Experience
Technical ownership, production delivery, research, and teaching
ML Engineer
Tensor Auto · San Jose, CA
Role scope. Sole technical owner of three company-level ML/CV systems spanning multimodal calibration and in-cabin perception. I take each system from initial requirements and data contracts through independent design and implementation, partnering with infrastructure and testing teams at system boundaries; two have reached onboard production deployment, while the third remains in active validation and integration.
Product Definition & System Design
Partnered with my manager to translate high-level product direction into concrete system requirements, evaluation criteria, integration contracts, and delivery milestones.
End-to-End Technical Ownership
After aligning on high-level product direction, independently translated it into concrete requirements and implemented the core data, geometry, model, training, evaluation, and runtime components for all three systems.
Data Infrastructure Collaboration
Partnered with the data infrastructure team to define sensor-data formats and interfaces, validate upstream data quality, and co-develop automated data-collection tooling for scalable training and evaluation.
Production Deployment
Owned model export, TensorRT optimization, onboard C++ integration, release validation, deployment support, and production monitoring across the complete inference path.
Validation & Integration Debugging
Worked directly with the testing team to design integration tests, reproduce system failures, debug data/model/runtime issues, and verify fixes in the integrated environment.
Production Robustness
Hardened model outputs with validation logic, consistency checks, deterministic interfaces, and failure diagnostics to improve reliability beyond offline model accuracy.

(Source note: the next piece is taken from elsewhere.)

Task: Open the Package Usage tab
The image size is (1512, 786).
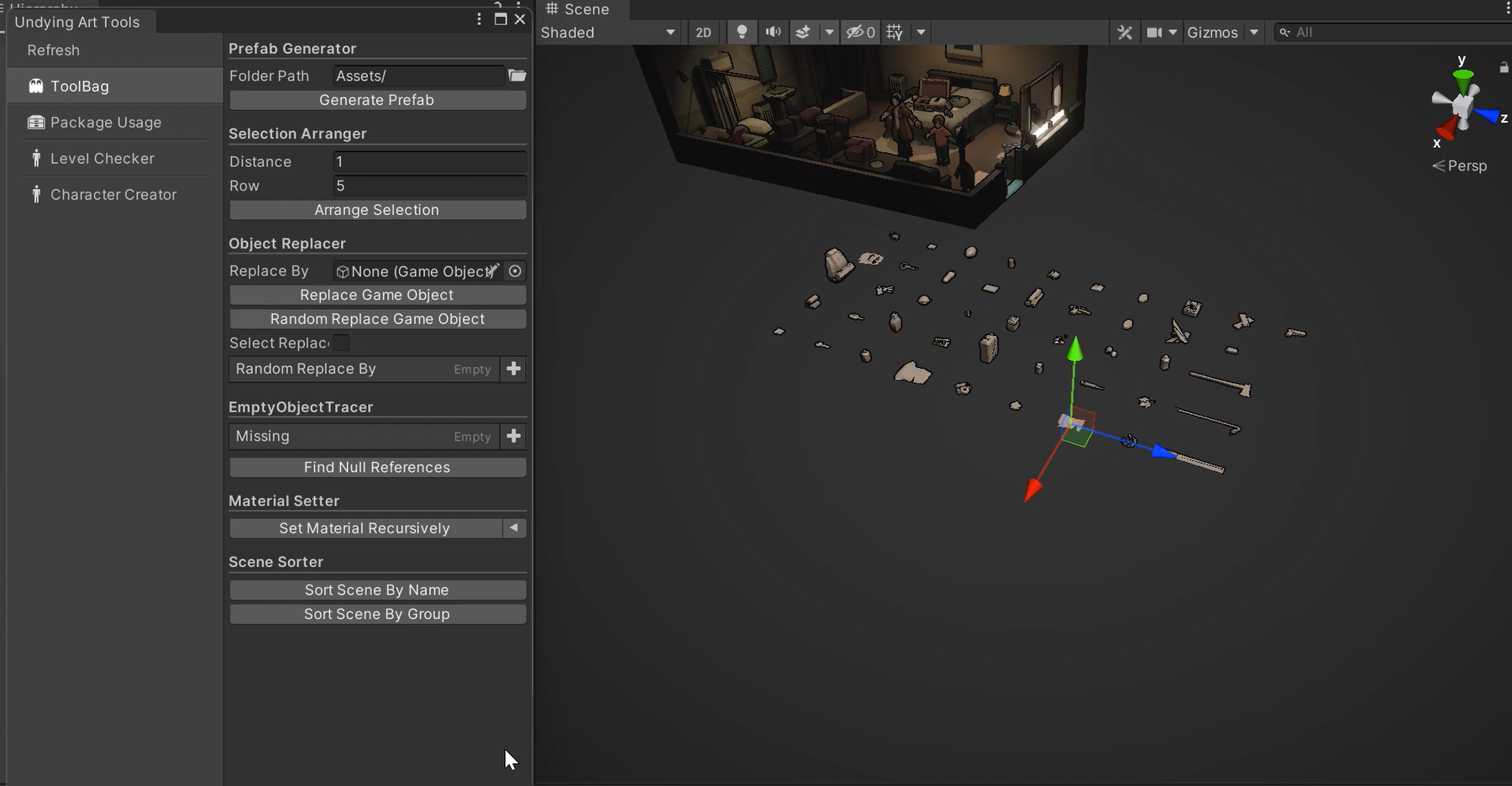Action: [105, 123]
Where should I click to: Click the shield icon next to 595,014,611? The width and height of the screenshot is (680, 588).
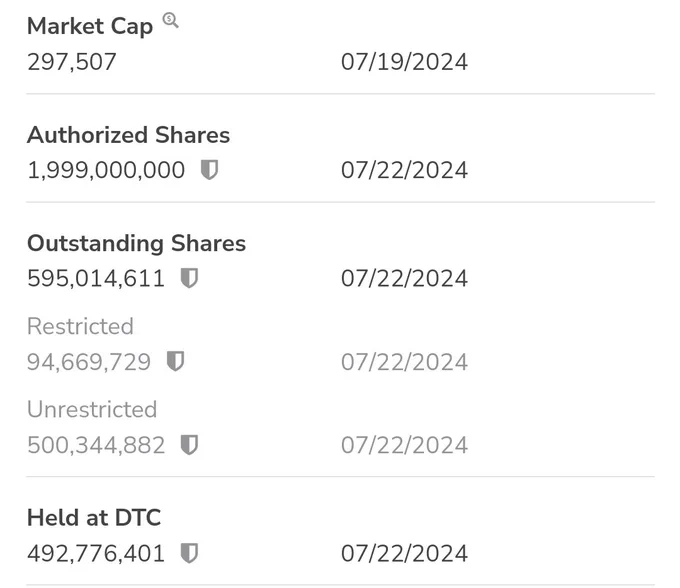point(189,278)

Technical details and results are documented in the corresponding case studies.
Research Assistant
University of Rochester · Jan 2023 — May 2024 · Advisor: Professor Tong Geng
- Developed PyTorch-based graph learning and nature-inspired computing methods, combining algorithm design, mathematical analysis, and controlled experimentation across multiple application domains.
- Designed reproducible research workflows for model comparison, performance analysis, and collaborative experimentation in shared Linux computing environments.
- Led a five-member research infrastructure effort covering Linux server administration, automation, Docker/Kubernetes environments, and reliable access to shared compute resources.
Teaching Assistant
University of Rochester · 2022 — 2024
Delivered lectures, discussion sessions, office hours, and laboratory support across multiprocessor systems, memory architecture, computer organization, and electronic circuits. Guided students through technical work in C, MIPS assembly, Verilog, SPICE/LTspice, and hardware debugging.